The theory that best applies to my behavior change, is the self determination theory. The self determination theory looks at motivation and personality and combines aspects of behavioral self regulation as well as personality development (Ryan & Deci, 2000). It takes into account the psychological needs of the person, and also looks at a combination of these factors in order to determine the type of motivation a person has. According to Ryan and Deci, there are three needs that need to be met for a person to feel a sense of wellbeing, growth and development (Ryan & Deci, 2000).
Those needs are: a need for autonomy, a need for competence and a need for relatedness. I felt that the self determination theory best applied to my behavior change because in order for me to change my sleeping habits, I first had to identify what my motivation was and why I was making the change. I also had to make sure that the three psychological needs were met with my behavior change or the change would be unlikely to happen. The three psychological needs were met during my behavior change.
The first psychological need is autonomy; autonomy means that the person has to personally understand the importance of the behavior change as well as accept the change (Ryan, Patrick, Deci & Williams, 2008). My autonomy needs were met with my behavior change because I started to believe that waking up at the same time was beneficial to my health and I was personally valuing getting more sleep. The second psychological need is competence. Competence is the person feeling and believing in themselves that they can make the behavior change and stick to it (Ryan, Patrick, Deci & Williams, 2008).

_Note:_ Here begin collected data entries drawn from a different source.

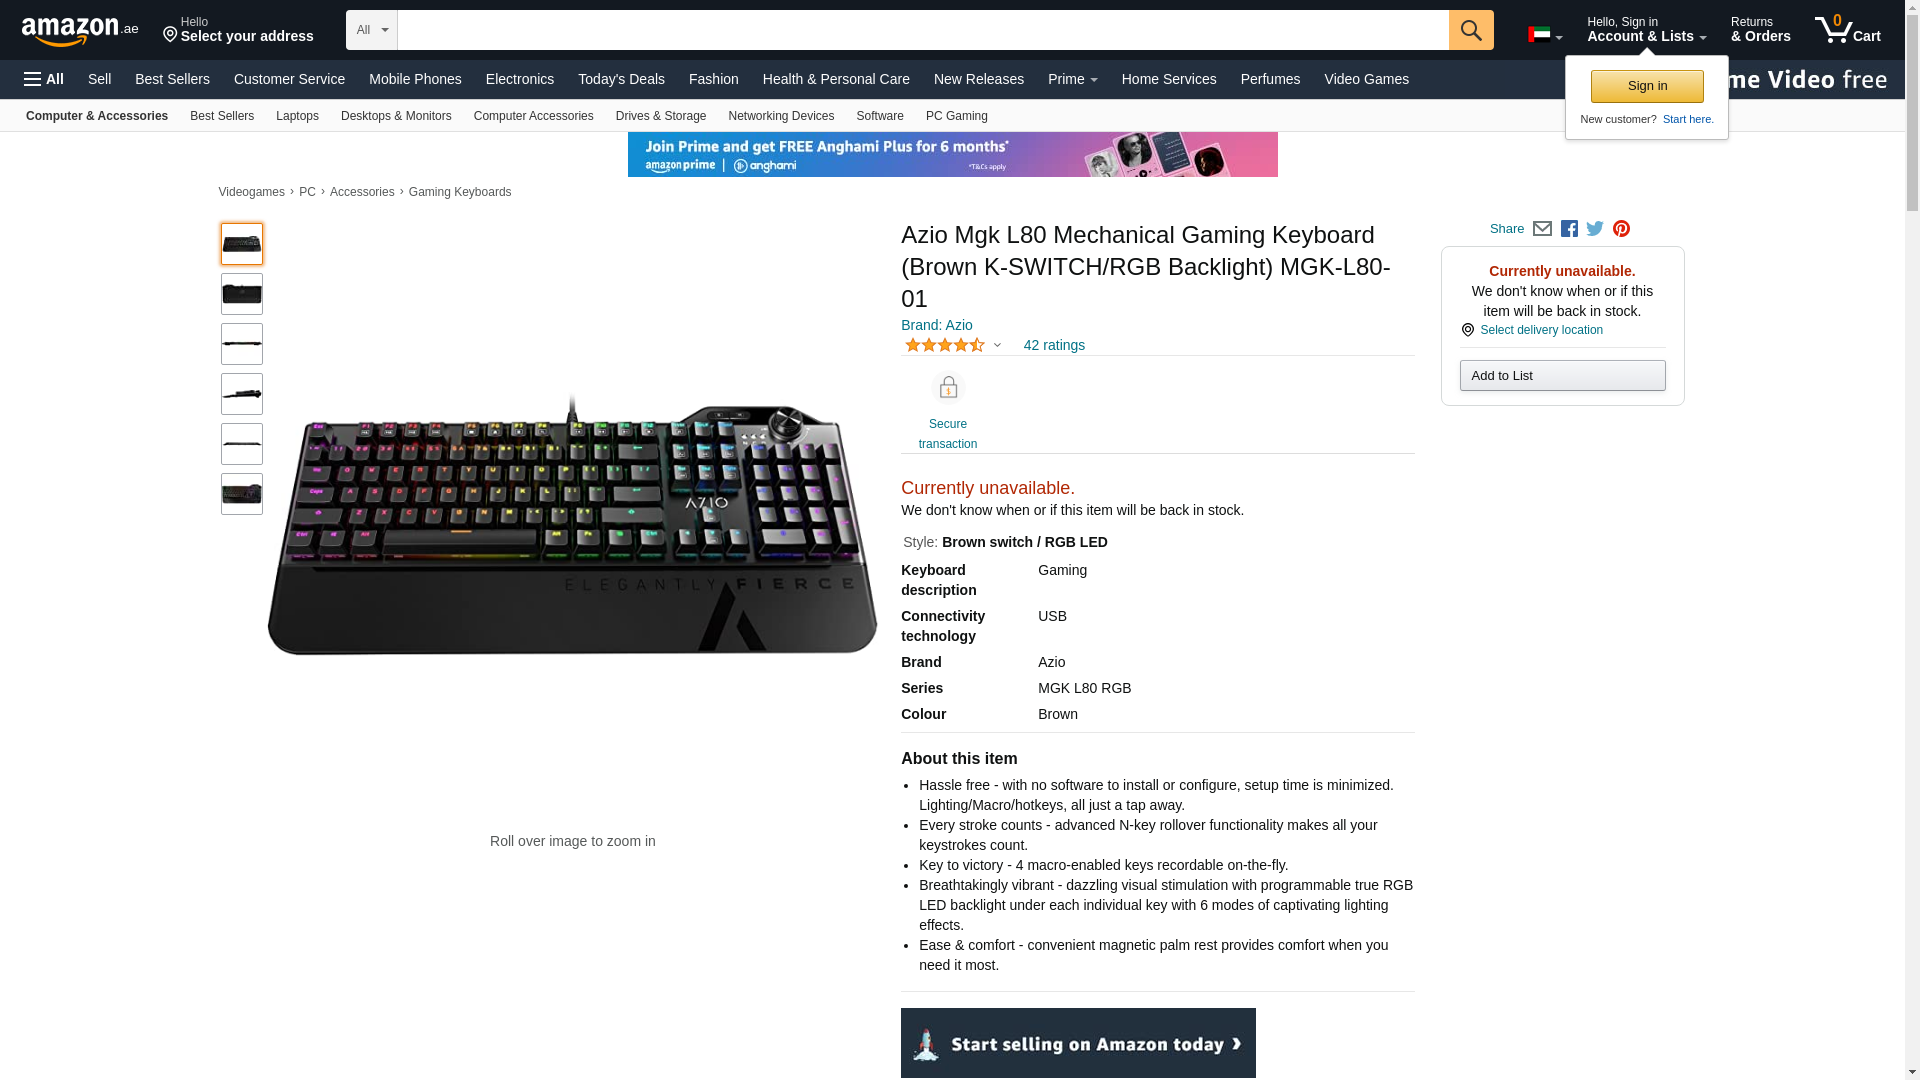Open the shopping cart icon
This screenshot has width=1920, height=1080.
(x=1848, y=30)
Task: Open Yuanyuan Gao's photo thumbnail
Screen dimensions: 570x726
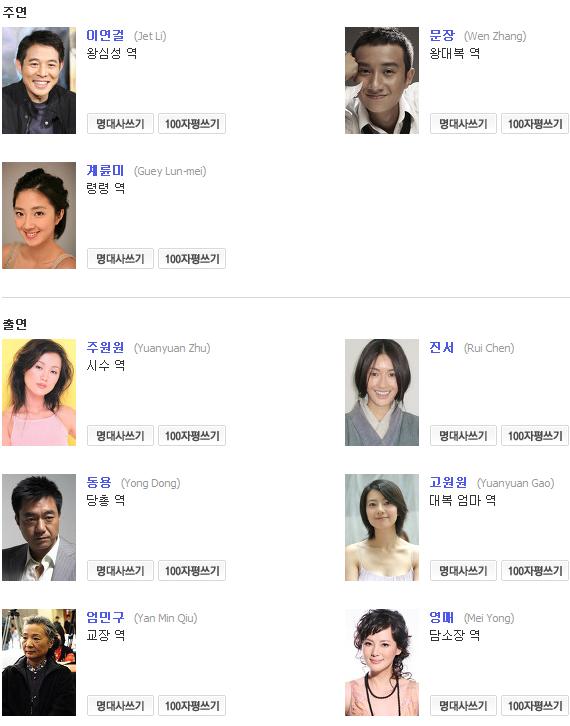Action: [382, 527]
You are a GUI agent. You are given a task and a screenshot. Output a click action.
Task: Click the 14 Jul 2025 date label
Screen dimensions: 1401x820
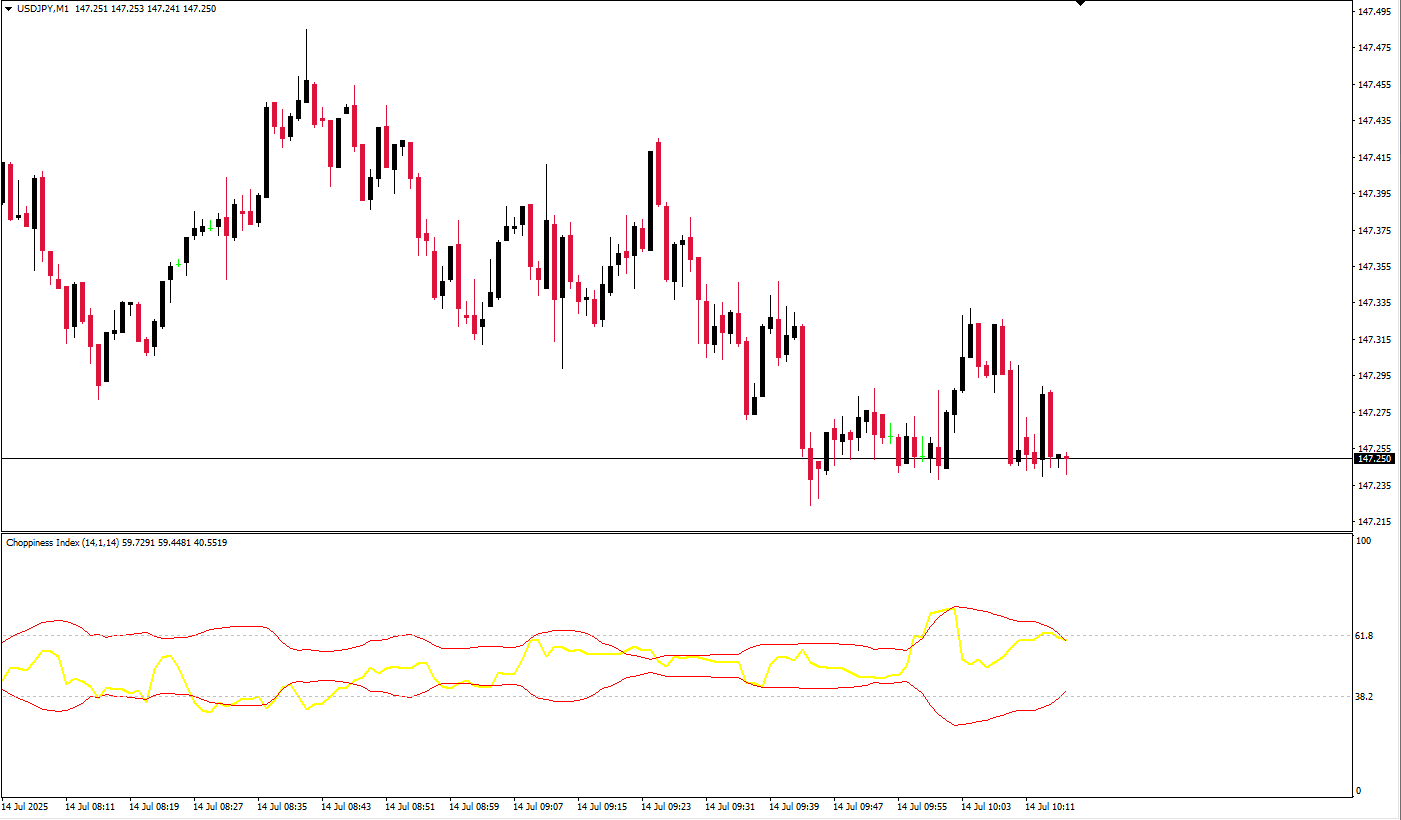25,806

My Competence needs were met because as I began and continued with my behavior change, it was difficult at first but with time became more normal and I felt that I was able to make the change on my own and keep to it. The last psychological need is relatedness. Relatedness is a person having a sense of feeling respected and cared for and having people understand them as they are going through the behavior change (Ryan, Patrick, Deci & Williams, 2008). My relatedness needs were met because as I was going through my behavior change, my roommates were aware of it and were supportive it and checked in with me over time to see how it was going.

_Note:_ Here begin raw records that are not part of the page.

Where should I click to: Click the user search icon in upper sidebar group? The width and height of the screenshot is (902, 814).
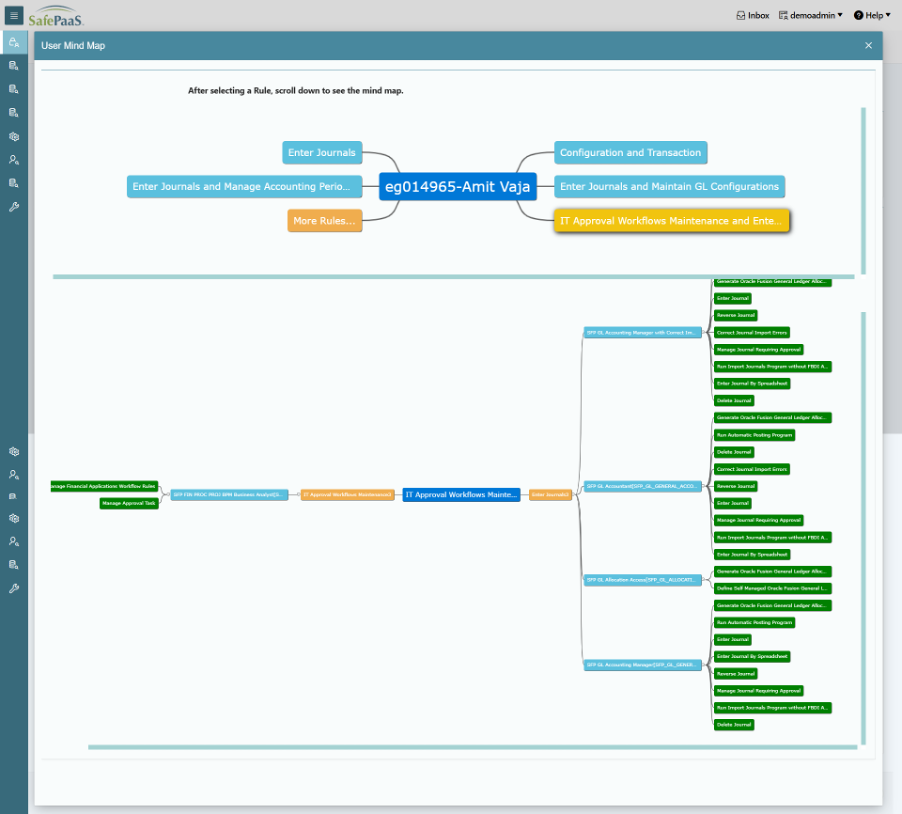click(x=14, y=159)
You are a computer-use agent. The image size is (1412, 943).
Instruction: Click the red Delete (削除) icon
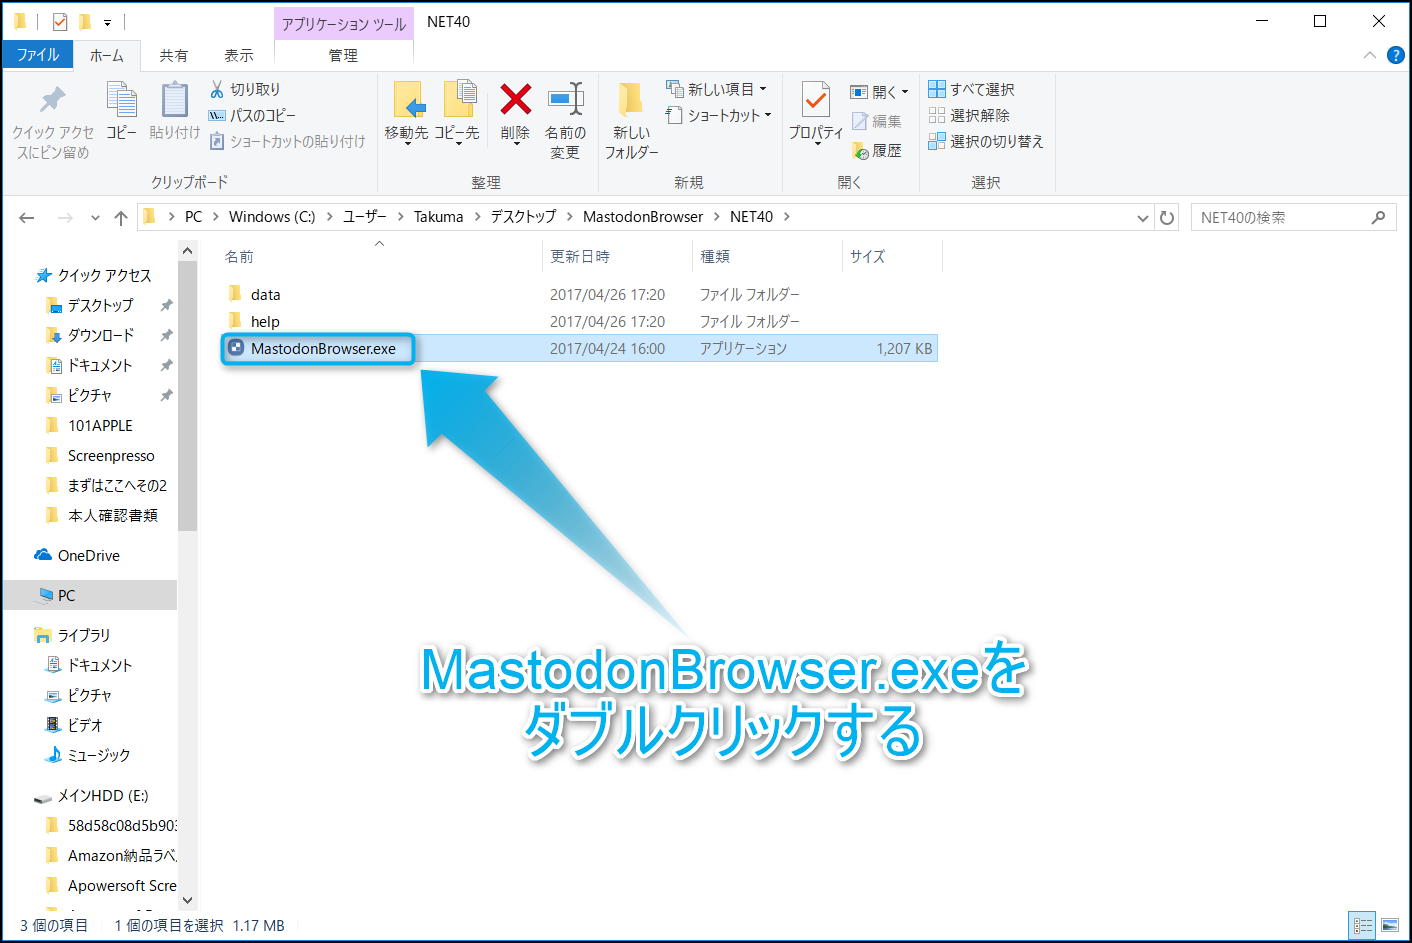coord(515,101)
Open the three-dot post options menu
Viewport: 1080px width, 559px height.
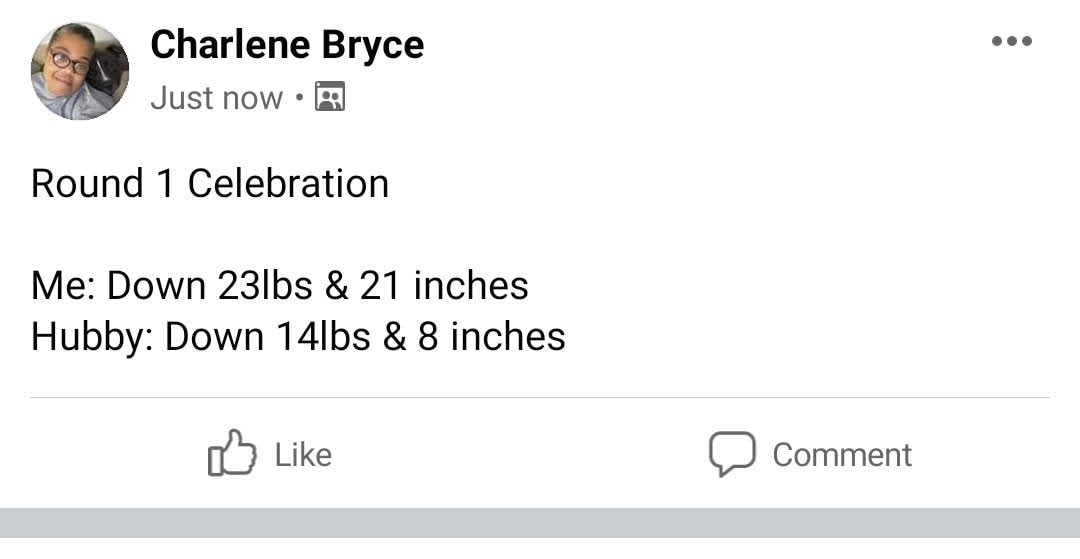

An important part of the self determination theory are the different types of motivation and the behavior regulation styles that follow with that. The first type of motivation is amotivation. This is when someone lacks motivation to participate in an activity or change a behavior, usually because one of their three psychological needs are not being met (Ryan, William, Patrick & Deci, 2009). The regulatory style associated with amotivation is non-regulation. This did not apply to me during my behavior change because I was motivated to complete my behavior change.
The next type of motivation is extrinsic motivation According to Ryan, Williams Patrick & Deci, Extrinsic motivation is when a person is participating in an activity or making a change for another reason then just doing that activity or making that change (Ryan, William, Patrick & Deci, 2009). The Regulatory styles that fall under extrinsic motivation are external regulation which is doing an activity or making a change in order to gain reward and avoid punishment (Keeler, 2015). Introjected regulation is making a change because you feel a sense of obligation to do so (Keeler, 2015).
Identified regulation is making a change to achieve a personal goal (Keeler, 2015). Integrated regulation is making a change because it’s confirming a sense of self (Keeler, 2015). This applied to my behavior change because my motivation to change my sleep pattern was extrinsic motivation. More specifically, it was introjected regulation because I felt on the inside that I needed to make a change. I knew that if I was able to get more consistent sleep I would feel more well rested which would result in a feeling of an internal reward.
If I continued with my sleeping patterns as they were before I would not be getting much sleep and would be more tired and irritable throughout the day resulting in a feeling of internal punishment (Ryan & Deci, 2000). The last type of motivation is intrinsic motivation. Intrinsic motivation is making a change or doing an activity because it is fun and enjoyable and doing it without any need for a reward and it is interesting to that person (Ryan, Williams, Patrick & Deci, 2009).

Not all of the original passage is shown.